Peu à peu les démonstrations de la science se substituent aux explications souvent sommaires et sans fondement rationnel que les hommes appliquent à l’observation de la réalité. Car on constate toujours un besoin d’expliquer les choses qui se traduit par deux types de manifestations :

  • Les croyances, qu’on peut définir comme des convictions intimes, donc individuelles. Il faut d’emblée éliminer les croyances religieuses ou philosophiques, étrangères au thème du débat, pour ne nous intéresser qu’à l’idée de la réalité que se font nos jeunes enfants avec leur propre intelligence.
  • Les mythes qui sont des représentations collectives d’êtres imaginaires, le plus souvent véhiculées par les contes et récits.

Le point commun entre mythes et croyances est une tentative d’explication de la réalité.

L’histoire du monde nous montre que Mythes, Croyances et Réalité se sont toujours côtoyés, la connaissance née de l’analyse scientifique et transmise par l’enseignement permettant de faire reculer les croyances.

Les mythes résistent aux avancées de la connaissance.

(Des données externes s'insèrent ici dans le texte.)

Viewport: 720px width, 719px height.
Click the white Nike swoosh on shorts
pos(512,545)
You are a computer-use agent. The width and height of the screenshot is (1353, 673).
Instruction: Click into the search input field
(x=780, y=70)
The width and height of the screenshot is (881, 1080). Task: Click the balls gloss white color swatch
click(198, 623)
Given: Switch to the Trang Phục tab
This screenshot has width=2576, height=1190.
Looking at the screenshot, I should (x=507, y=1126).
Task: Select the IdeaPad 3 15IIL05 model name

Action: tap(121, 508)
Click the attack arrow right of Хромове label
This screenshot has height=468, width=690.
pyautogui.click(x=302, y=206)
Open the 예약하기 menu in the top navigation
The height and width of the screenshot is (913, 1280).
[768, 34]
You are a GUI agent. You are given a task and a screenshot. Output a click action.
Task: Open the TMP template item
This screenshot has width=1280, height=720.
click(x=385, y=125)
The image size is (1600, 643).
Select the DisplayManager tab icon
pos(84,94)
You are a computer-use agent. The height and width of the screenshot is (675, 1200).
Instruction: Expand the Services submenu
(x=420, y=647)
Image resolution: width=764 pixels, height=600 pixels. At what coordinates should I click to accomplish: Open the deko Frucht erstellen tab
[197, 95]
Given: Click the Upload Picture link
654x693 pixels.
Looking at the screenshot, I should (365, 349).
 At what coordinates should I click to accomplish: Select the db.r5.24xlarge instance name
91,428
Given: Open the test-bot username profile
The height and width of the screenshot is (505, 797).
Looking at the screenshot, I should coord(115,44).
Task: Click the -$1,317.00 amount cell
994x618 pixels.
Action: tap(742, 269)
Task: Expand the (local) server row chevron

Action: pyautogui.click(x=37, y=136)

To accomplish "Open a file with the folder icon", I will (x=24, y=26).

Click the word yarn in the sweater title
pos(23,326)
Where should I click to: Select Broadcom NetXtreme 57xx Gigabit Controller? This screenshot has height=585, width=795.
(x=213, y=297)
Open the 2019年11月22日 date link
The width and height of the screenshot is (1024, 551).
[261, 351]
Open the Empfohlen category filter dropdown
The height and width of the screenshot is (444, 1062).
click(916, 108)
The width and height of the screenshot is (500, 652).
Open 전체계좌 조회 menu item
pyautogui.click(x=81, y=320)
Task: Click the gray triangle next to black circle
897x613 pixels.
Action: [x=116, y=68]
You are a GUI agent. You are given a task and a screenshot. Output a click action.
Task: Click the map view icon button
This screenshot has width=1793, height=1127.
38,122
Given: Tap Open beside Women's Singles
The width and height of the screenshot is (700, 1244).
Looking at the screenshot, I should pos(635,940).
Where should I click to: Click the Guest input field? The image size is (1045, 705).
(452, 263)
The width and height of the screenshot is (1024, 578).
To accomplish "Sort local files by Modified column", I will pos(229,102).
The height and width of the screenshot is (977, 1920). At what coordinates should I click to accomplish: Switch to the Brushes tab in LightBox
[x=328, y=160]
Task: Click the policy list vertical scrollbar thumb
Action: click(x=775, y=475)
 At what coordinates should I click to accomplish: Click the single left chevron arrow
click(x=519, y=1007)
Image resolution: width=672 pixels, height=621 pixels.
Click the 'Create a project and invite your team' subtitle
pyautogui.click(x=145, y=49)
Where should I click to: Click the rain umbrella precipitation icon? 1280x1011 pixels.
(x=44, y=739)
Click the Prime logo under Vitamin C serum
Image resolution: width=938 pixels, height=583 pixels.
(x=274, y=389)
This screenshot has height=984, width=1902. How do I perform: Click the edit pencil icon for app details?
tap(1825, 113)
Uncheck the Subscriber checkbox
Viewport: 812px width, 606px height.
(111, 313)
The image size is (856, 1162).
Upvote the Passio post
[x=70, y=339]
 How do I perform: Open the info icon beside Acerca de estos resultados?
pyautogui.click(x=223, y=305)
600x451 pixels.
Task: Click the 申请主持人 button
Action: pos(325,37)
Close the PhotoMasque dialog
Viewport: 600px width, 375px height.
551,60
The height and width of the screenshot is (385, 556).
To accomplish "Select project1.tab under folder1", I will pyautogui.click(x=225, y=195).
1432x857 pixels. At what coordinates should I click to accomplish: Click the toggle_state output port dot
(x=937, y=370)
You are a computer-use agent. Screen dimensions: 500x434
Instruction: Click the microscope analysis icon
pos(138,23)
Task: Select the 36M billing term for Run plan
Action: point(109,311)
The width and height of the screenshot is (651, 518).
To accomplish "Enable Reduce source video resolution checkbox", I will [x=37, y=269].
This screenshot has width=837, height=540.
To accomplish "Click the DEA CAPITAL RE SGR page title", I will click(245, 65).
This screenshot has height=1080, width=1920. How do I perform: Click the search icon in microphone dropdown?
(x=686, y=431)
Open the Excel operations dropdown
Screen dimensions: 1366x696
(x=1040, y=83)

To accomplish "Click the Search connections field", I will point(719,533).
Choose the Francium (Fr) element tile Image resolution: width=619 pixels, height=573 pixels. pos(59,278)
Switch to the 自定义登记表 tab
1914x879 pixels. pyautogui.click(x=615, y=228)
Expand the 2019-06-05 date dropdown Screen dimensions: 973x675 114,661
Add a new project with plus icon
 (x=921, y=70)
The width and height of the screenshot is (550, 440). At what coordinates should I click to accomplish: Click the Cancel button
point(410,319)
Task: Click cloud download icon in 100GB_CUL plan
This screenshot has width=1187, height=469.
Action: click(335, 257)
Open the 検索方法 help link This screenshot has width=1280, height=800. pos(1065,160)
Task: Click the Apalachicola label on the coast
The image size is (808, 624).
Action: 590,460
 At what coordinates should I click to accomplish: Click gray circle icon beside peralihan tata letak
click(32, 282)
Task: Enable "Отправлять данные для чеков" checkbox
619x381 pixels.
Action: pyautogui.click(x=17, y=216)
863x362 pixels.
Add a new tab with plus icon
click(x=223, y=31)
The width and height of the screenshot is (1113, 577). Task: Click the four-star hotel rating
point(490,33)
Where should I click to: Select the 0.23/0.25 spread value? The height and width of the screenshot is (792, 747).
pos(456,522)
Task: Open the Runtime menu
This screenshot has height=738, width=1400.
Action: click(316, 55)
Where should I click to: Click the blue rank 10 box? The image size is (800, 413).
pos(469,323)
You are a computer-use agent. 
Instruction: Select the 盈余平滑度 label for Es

Chacun de nous a en mémoire des histoires d’êtres mythiques. Le plus célèbre est probablement le monstre du Lock Ness.

Mais nous recensons dans nos campagnes des monstres, sympathiques ou non, tels le Drac, le Couloubre, la Bête à 7 têtes.

Ces mythes « rustiques » côtoient aujourd’hui des bêtes fantastiques, héros de bandes dessinées ou de séries télévisées, mais ils procèdent de la même volonté d’exacerber l’imagination, de se projeter dans un monde idéalisé mais proche du réel.

Ainsi donc on peut dire que les croyances sont des explications entachées d’erreurs, alors que les mythes satisfont notre besoin de rêve et d’imagination.